As the most popular of all the year's religious festivals, Christmas is governed by a wealth of folk tradition and superstitions applying to virtually every aspect of the festive season. Descended from pagan midwinter celebrations, it remains a diverting occasion that thrives on the disparate elements of material excess and Christian solemnity.
In former times, the festivities got into earnest on Christmas Eve, when there was much feasting and jollity and the burning of the yule log took place. Christmas decorations should not be put up until Christmas Eve, but this superstition is now largely ignored and high streets are bedecked with Christmas decorations as early as November in many places (in the Philippines, Christmas starts in September).
Mistletoe, according to custom, should not be brought inside until as last as New Year's Eve, but this again is now largely ignored. Centerpiece of the Christmas decorations in virtually every home is the Christmas tree, which was originally revered by the ancient Druids and other pre-Christian societies as a symbol of fertility and has since, like many other evergreen trees and shrubs, come to represent good fortune.
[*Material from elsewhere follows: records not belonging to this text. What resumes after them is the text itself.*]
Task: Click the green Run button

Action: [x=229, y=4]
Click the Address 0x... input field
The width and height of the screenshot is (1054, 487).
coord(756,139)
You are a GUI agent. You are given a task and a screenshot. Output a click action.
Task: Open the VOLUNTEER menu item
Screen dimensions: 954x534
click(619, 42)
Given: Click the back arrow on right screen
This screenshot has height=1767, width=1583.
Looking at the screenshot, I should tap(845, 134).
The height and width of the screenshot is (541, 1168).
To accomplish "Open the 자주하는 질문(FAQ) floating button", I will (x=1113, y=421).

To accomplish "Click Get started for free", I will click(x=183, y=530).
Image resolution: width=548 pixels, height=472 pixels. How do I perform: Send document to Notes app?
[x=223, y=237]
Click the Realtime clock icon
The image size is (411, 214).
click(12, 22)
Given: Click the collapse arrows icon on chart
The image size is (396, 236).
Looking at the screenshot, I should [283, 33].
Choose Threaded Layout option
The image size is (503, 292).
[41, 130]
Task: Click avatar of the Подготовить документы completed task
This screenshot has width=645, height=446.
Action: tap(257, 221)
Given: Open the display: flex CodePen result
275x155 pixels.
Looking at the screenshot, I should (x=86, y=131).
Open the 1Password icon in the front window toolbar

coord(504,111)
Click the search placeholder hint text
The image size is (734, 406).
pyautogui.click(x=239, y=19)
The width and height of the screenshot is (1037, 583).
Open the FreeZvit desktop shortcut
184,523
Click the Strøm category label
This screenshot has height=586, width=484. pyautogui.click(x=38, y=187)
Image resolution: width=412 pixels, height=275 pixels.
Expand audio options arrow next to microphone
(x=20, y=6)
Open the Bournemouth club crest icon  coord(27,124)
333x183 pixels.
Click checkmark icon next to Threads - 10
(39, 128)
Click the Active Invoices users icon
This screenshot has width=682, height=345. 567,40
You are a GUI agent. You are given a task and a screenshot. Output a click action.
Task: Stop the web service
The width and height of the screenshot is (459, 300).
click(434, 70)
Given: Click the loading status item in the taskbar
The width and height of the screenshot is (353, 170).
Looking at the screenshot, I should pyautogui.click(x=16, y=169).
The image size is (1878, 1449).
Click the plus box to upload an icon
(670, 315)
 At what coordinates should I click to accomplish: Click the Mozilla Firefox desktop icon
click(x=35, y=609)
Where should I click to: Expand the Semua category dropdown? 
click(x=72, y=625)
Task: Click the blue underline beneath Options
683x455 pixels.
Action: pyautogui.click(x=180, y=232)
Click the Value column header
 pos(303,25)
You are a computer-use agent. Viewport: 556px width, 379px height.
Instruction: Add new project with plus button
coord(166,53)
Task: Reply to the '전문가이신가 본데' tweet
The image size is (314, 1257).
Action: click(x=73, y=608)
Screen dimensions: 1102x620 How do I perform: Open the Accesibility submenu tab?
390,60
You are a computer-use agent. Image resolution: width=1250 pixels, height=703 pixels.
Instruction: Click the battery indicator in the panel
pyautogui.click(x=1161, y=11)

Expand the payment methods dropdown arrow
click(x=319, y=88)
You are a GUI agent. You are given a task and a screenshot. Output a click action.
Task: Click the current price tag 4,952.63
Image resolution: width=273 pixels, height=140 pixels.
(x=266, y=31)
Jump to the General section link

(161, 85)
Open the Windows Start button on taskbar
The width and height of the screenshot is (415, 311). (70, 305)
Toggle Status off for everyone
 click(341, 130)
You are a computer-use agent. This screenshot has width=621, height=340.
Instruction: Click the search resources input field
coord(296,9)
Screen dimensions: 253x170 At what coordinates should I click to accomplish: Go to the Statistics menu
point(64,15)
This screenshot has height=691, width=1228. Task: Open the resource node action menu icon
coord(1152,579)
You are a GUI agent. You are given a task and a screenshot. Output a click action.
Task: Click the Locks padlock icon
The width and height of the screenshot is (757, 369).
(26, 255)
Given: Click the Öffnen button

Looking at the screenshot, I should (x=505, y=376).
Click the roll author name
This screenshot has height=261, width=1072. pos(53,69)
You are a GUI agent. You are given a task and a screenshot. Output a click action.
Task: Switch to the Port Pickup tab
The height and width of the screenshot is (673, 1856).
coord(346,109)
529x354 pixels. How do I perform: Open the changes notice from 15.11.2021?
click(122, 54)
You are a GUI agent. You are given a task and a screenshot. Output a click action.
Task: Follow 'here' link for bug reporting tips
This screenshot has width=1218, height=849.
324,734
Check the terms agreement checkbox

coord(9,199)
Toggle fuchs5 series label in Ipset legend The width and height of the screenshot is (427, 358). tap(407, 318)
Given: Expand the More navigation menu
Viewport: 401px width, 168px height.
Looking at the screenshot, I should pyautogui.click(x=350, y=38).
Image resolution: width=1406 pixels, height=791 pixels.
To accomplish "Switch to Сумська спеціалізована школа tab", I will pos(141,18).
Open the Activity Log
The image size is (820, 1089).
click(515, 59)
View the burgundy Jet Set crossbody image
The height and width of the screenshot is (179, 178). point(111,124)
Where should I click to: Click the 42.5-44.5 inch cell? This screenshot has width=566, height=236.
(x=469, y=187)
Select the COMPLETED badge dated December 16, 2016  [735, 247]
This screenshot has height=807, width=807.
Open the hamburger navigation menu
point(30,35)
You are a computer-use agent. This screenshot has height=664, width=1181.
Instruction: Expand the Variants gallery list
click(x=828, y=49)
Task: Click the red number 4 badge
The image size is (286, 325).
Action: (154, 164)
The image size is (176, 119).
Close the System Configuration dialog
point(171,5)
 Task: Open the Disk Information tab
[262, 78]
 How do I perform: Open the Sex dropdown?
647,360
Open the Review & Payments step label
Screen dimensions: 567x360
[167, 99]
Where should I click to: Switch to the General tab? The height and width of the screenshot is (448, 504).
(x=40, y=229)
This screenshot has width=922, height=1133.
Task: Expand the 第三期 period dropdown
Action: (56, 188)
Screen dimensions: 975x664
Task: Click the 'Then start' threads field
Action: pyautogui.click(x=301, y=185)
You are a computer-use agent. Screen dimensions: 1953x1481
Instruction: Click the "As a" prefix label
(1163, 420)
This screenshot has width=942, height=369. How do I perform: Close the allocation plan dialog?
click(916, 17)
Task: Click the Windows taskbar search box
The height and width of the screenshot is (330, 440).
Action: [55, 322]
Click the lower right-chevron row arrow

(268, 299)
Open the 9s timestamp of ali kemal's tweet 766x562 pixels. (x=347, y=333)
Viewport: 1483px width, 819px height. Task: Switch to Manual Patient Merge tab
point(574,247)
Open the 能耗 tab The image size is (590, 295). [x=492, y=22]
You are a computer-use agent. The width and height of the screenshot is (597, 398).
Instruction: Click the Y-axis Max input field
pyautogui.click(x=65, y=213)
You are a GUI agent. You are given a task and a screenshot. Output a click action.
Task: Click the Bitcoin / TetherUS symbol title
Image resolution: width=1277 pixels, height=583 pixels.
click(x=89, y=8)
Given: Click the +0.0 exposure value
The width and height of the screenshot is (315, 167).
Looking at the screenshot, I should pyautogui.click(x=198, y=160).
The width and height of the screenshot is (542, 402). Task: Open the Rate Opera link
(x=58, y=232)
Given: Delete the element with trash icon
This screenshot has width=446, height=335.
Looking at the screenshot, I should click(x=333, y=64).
Christmas cakes were usually eaten on Christmas Eve in the nineteenth century, though it was mostly unlucky to cut into that cake before that day dawned and a portion had to be preserved uneaten until Christmas Day itself. The doors of the house used to be opened at midnight to let out any evil spirits, and a Christmas candle was customarily placed in a window to burn all night long to guarantee the household's luck for another year (it was a bad sign if the candle went out before the family rose).
Fairies, it was said, held masses in Christ's honor at the bottom of mines at the hour of midnight, and farm animals are still supposed to kneel in homage and are briefly blessed with the power of speech at this time -- though it is fatal for a human to overhear what they say.
Christmas Eve is also a time when the supernatural may be consulted about the future. Lovestruck young girls are advised that on Christmas Eve they may be granted a vision of their future partner: all they have to do is walk backwards to a pear tree, around which they must then walk nine times. Apparently, if a girl taps on a her-house and gets a reply from the hens inside this means that she will not marry that year; if the cock cries at her tap then a wedding is on the cards. Another course of action is to scatter twelve sage leaves in the wind and thus to conjure up the image of a lover-to-be.
St. Nicholas, in his modern guise as Father Christmas or Santa Claus, will fill stockings hung on the chimney-breast overnight. This is in remembrance of the legend that St. Nicholas tossed three coins down the chimney of the house lived in by three poor sisters: the coins fell neatly into some stockings that were drying by the hearth.
The first person to open the door on Christmas morning to welcome in the spirit of Christmas is very lucky, and further good fortune will attend the household if the first visitor on Christmas morning happens to be a dark man (the arrival of a woman or a redhead is, however, a bad omen). If the sun is shining a fine harvest can be expected the following year. The modern fixation on a "white Christmas" probably derives from an old notion that this signifies fewer deaths in the year to come. Whatever the weather, it is, however, unlucky to attempt any but the most essential work, such as the feeding of animals, on Christmas Day.
Various superstitions surround the traditional Christmas Day menu, particularly the Christmas pudding. During its preparation, this must have been stirred -- in an east-to-west direction -- by every member of the household, even babies, if the luck of the household is to prosper. And any girl who omits to take part in this ritual can forget her chances of marriage in the coming year. Those who stir the pudding are allowed to make a wish as they do so, but must keep the nature of their wish to themselves if they really want it to come true. Into the mixture may be placed a silver coin, which will bestow luck upon the finder, a ring, which will hasten a wedding in the family, and a thimble for prosperity.
Children born on Christmas Day itself will never be troubled by ghosts and are safe from death by drowning or hanging. Those born on Christmas Eve are also deemed especially lucky. Though Christmas Day is a popular time for the telling of various horror stories, ghosts will not appear on this day of the year -- though some say that the headless images of those who are fated to die in the following twelve months may be discerned in the shadows cast on the walls by a roaring fire.
In modern times, the end of the festive season comes with Twelfth Night, when all decorations must be taken down on pain of extreme bad luck over the coming year. Those how take their decorations down before Twelfth Night, incidentally, are probably unaware that they are similarly prejudicing their luck over the twelve months ahead and are risking a death in the family. In the past, decorations were often allowed to remain in place until the end of January, when every last trace of them was removed on the ever of Candlemas.